**EXERCISE PROMPT**
Find each line in the records that contains the string "particular" and copy those lines. Matches must have the same capitalization.

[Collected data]
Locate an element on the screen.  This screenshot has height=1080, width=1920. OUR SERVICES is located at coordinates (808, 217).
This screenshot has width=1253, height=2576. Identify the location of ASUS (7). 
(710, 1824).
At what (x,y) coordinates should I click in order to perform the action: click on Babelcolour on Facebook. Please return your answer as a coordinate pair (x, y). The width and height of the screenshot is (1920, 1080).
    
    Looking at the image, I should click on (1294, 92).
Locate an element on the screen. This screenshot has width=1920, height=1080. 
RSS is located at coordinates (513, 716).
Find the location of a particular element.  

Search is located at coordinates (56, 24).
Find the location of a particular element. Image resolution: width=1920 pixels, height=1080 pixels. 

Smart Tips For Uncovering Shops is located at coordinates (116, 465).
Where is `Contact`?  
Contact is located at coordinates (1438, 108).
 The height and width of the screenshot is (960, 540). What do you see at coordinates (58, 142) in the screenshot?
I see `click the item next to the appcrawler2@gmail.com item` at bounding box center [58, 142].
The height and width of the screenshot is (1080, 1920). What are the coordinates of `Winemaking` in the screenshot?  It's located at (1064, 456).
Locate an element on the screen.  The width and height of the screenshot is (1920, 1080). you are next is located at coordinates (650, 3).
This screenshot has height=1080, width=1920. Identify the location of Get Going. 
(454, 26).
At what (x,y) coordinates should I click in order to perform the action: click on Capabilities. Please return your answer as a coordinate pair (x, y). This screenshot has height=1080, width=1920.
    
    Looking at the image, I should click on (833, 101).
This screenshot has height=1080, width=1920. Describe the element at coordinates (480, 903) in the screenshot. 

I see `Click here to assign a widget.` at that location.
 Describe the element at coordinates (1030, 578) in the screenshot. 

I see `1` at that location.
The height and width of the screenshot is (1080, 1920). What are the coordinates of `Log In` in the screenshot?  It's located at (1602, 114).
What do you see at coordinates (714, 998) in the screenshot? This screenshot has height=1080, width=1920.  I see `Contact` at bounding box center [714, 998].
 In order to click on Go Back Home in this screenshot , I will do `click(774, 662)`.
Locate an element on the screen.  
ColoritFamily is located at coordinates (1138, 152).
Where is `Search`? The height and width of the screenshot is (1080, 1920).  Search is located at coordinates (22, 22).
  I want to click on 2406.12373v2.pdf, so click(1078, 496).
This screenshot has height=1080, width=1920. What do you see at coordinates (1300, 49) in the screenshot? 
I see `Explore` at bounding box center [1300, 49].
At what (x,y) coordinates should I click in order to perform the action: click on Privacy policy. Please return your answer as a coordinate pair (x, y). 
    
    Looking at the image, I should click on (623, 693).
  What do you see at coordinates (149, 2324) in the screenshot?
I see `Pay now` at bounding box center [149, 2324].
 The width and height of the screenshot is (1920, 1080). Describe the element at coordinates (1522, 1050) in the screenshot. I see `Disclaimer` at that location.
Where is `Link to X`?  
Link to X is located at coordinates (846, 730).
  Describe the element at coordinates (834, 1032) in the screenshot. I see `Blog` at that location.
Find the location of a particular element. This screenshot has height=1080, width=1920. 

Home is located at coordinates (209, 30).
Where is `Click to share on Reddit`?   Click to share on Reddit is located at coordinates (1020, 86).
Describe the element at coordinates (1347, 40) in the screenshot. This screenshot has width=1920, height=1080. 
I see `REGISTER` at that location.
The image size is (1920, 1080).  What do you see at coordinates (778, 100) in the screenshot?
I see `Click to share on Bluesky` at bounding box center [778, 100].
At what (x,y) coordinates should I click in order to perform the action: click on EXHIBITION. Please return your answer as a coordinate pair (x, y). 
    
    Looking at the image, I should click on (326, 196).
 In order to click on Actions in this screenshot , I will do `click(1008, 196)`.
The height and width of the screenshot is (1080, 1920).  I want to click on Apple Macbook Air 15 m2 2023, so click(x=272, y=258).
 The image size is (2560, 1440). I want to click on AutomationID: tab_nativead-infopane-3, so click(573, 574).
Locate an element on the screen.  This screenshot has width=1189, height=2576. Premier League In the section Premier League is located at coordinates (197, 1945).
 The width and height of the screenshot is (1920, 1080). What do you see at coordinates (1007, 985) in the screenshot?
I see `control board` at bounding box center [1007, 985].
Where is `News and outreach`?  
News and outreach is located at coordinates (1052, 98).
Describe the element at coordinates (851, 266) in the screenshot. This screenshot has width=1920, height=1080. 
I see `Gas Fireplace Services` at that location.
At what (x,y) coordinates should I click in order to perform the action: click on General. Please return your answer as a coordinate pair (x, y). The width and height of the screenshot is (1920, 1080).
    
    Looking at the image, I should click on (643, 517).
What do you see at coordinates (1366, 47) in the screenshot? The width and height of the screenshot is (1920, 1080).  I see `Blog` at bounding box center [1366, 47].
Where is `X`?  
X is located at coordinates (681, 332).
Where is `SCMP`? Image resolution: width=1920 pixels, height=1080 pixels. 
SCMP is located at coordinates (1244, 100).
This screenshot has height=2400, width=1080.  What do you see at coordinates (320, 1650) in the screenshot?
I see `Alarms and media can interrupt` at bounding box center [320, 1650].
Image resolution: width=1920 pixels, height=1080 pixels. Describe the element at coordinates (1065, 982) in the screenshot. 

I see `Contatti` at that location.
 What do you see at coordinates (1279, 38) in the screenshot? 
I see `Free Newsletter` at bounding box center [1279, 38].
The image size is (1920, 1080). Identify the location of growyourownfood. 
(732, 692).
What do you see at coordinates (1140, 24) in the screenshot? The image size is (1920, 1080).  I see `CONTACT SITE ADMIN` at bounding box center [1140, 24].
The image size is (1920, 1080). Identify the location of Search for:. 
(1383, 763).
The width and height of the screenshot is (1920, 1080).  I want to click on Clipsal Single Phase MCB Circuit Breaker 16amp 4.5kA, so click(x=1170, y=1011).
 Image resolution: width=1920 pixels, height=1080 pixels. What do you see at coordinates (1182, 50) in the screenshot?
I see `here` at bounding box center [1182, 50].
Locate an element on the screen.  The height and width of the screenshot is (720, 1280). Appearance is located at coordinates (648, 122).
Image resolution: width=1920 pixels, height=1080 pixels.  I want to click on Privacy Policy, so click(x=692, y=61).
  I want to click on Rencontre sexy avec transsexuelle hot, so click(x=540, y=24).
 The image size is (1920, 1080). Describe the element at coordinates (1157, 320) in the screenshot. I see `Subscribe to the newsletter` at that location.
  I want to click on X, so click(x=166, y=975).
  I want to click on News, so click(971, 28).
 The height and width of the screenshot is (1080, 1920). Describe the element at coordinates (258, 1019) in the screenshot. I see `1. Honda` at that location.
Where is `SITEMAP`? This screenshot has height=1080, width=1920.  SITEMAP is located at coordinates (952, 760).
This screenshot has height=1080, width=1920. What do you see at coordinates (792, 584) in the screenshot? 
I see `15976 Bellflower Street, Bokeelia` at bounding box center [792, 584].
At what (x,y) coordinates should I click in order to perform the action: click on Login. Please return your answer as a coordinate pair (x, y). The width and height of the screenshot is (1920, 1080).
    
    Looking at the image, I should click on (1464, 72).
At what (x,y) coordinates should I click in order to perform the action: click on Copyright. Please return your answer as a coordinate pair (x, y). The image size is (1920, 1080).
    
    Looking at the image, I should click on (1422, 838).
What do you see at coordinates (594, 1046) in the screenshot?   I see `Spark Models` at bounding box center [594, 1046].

**RESULT FOR THIS TASK**
Find the location of a particular element.  
Find the location of a particular element. Image resolution: width=1920 pixels, height=1080 pixels. 
Find the location of a particular element. This screenshot has height=1080, width=1920. 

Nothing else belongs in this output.